I had a bunch of mixed feelings after I crossed the finish line and again the next day at the awards ceremony. Yes, I was thrilled to finish the race and get a coveted Leadville Belt Buckle (silver) and I was proud of myself for pushing through the pain as much as I could, but I was also a bit embarrassed. Here I was, a trained athlete–a trained Professional athlete even—and I couldn’t make my goal time. I felt like I had let my crew chief, Michael, down because he had driven all the way from North Dakota to help me. I felt like I had let my teammates down because instead of being the rider they could rely on when in need, I, in turn, needed to rely on them. And I felt like I had let my sponsors down by not meeting the expectations I had set for myself and for them. I was so sick of being in pain and having it affect my riding, which is not just my hobby, it’s my career.
It’s taken some time away from the bike (and a lot of kind words from friends, teammates, and sponsors) for me to come to terms with my race and write this blog post. Doing so, has actually been cathartic, and has me totally amped for next year. I’ve even already started preparing for it… The biggest step I’ve taken is to get back to physical therapy, this time with an office that comes recommended as “the best.” Bryan Hill at Rehab United has me on an awesome PT and strengthening program.

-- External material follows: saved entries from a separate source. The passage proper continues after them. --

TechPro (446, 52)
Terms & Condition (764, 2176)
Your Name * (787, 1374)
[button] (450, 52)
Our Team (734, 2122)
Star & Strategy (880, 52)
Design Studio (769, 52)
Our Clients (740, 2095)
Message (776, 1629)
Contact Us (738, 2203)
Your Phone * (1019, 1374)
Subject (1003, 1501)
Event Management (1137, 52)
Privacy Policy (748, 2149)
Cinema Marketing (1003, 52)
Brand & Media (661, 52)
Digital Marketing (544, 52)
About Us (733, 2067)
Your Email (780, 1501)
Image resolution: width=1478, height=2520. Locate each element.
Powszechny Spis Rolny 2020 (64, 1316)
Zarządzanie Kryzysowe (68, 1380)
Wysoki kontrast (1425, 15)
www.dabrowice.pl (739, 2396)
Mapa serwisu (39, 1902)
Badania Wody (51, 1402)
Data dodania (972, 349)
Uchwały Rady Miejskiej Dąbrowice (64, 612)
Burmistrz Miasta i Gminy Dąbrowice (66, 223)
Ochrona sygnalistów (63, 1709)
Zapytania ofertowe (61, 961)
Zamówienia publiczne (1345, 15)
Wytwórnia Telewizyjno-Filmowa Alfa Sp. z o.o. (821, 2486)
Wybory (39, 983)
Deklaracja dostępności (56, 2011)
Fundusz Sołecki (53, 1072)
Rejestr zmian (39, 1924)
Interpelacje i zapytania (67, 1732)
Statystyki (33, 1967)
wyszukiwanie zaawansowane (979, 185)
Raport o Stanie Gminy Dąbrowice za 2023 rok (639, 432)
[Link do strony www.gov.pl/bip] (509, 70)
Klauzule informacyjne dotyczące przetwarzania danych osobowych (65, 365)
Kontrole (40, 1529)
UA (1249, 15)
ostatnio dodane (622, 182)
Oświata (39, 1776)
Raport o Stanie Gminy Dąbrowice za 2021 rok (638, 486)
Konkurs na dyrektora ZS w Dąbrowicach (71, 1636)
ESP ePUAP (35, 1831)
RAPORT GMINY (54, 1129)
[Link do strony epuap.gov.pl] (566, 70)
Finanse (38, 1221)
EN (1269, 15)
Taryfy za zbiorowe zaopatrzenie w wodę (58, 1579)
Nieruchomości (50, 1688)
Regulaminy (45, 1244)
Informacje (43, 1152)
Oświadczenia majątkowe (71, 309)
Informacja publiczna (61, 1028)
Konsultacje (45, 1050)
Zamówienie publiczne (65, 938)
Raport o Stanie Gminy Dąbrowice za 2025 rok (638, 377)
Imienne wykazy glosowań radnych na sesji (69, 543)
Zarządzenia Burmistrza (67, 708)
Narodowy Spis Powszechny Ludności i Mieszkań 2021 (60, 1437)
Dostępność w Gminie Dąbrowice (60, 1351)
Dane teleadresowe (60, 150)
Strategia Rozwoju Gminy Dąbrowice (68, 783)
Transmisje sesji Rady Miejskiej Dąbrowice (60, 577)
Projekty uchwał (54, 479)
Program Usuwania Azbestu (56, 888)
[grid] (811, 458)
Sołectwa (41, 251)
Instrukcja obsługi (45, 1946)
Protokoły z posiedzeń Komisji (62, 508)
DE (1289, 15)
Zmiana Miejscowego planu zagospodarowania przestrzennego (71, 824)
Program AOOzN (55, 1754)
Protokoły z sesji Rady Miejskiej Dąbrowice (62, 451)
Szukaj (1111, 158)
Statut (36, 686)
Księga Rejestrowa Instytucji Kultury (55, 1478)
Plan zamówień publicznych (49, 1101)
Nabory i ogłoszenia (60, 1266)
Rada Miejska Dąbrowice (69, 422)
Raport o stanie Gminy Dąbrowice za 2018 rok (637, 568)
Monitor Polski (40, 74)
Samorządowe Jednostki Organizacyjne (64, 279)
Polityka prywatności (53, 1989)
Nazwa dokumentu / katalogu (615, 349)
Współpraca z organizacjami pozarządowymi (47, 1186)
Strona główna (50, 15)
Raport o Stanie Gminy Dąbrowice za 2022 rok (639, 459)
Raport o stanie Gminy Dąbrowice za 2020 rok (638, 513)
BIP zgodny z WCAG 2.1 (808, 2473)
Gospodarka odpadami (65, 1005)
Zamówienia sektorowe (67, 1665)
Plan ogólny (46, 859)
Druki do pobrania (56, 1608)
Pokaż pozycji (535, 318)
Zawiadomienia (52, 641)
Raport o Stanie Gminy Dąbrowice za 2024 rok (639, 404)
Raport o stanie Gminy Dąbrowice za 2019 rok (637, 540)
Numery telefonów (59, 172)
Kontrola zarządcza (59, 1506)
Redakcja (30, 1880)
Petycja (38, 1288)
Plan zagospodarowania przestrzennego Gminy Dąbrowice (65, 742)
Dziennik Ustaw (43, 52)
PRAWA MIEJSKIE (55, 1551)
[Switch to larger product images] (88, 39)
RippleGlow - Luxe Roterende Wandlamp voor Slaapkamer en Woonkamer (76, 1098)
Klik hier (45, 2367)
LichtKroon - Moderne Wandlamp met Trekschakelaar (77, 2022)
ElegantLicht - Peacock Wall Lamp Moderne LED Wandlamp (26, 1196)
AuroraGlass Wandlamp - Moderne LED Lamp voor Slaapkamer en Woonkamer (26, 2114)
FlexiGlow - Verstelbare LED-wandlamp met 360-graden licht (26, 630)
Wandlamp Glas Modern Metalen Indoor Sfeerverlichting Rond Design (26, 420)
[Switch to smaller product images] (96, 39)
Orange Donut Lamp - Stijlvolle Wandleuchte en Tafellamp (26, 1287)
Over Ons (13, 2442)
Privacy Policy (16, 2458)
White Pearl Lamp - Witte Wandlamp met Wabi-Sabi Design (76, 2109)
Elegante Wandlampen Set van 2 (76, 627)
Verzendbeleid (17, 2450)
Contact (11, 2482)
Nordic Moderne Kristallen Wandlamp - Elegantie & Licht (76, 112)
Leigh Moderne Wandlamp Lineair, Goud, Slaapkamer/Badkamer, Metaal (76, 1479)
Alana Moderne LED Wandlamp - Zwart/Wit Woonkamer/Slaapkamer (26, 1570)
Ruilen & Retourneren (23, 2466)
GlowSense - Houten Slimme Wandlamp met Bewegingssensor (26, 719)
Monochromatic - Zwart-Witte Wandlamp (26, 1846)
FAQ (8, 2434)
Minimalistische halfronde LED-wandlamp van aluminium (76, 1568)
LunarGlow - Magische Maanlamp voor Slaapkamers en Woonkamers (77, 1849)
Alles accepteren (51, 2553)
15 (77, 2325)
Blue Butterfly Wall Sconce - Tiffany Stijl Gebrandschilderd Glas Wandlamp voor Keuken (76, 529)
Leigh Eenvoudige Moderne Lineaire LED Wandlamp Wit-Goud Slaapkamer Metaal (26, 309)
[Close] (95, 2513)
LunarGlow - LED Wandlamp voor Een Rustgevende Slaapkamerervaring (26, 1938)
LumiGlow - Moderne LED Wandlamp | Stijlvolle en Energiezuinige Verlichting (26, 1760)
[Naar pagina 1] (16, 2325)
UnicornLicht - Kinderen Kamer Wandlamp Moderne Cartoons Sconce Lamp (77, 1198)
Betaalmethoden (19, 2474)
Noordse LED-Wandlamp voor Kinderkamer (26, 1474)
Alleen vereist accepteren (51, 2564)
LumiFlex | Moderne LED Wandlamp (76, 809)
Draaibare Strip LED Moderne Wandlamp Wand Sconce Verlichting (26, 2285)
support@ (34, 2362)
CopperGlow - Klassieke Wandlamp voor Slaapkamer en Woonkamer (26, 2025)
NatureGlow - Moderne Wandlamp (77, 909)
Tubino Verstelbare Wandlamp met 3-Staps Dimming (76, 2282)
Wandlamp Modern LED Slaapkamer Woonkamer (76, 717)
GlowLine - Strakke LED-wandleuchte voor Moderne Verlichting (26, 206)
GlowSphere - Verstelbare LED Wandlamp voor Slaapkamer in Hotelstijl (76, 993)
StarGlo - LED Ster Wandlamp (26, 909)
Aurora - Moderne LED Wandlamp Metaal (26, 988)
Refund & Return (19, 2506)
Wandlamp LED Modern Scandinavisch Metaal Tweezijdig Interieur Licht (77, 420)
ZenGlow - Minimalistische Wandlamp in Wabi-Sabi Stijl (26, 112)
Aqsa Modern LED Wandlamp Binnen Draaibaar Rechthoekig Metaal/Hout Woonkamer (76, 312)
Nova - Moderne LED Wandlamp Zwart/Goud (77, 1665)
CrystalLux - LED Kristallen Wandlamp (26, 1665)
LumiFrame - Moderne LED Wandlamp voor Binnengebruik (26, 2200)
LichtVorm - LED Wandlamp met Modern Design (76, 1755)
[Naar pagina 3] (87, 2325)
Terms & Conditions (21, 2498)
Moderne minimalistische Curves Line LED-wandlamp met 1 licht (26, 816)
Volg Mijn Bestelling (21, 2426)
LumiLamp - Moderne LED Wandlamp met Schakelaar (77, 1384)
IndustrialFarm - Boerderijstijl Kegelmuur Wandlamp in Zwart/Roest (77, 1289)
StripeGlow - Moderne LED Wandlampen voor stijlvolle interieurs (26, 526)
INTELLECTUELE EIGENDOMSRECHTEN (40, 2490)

After only a few weeks I already feel better and can’t wait to see what happens over the coming months.
Watch out Leadville 2015! I’m coming for ya. I’ve even already got my ticket stamped—I earned a 2015 spot at the FireRoad 100 this year.
Thank you so much to my teammates and extended family Michael Whitehurst, Niccolo & Janet Salvador, Aaron Hauck, Darryl Sykes, Scott Holland, Dan McCormack, James Vo, Rhonda Patterson-Geiszler, Rhea Shaw, Brigid Waterhouse – you guys are awesome, I really appreciate all your support.
And a GI-NOR-MOUS THANK YOU to my sponsors, Norco Bicycles, Reynolds Cycling, ESI Grips, Zumwalt’s Bicycle Center, Gaerne USA, Rudy Project, Champion System, Red Ace Organics, PowerBar, Basiclink, True North Communications, ISFitt Labs Training Systems, Sock Guy and Ninja Mountain Bike Skills — It’s a pleasure riding with you all. Let’s kick some butt and get that gold buckle in 2015!
Heidi at Interbike 2014. #lifesize
Most importantly, thank you to my amazing girlfriend Heidi Amundson for all her encouragement, inspiration and support on this race and everything else in our lives. I am the luckiest guy on the planet to have Heidi in my life.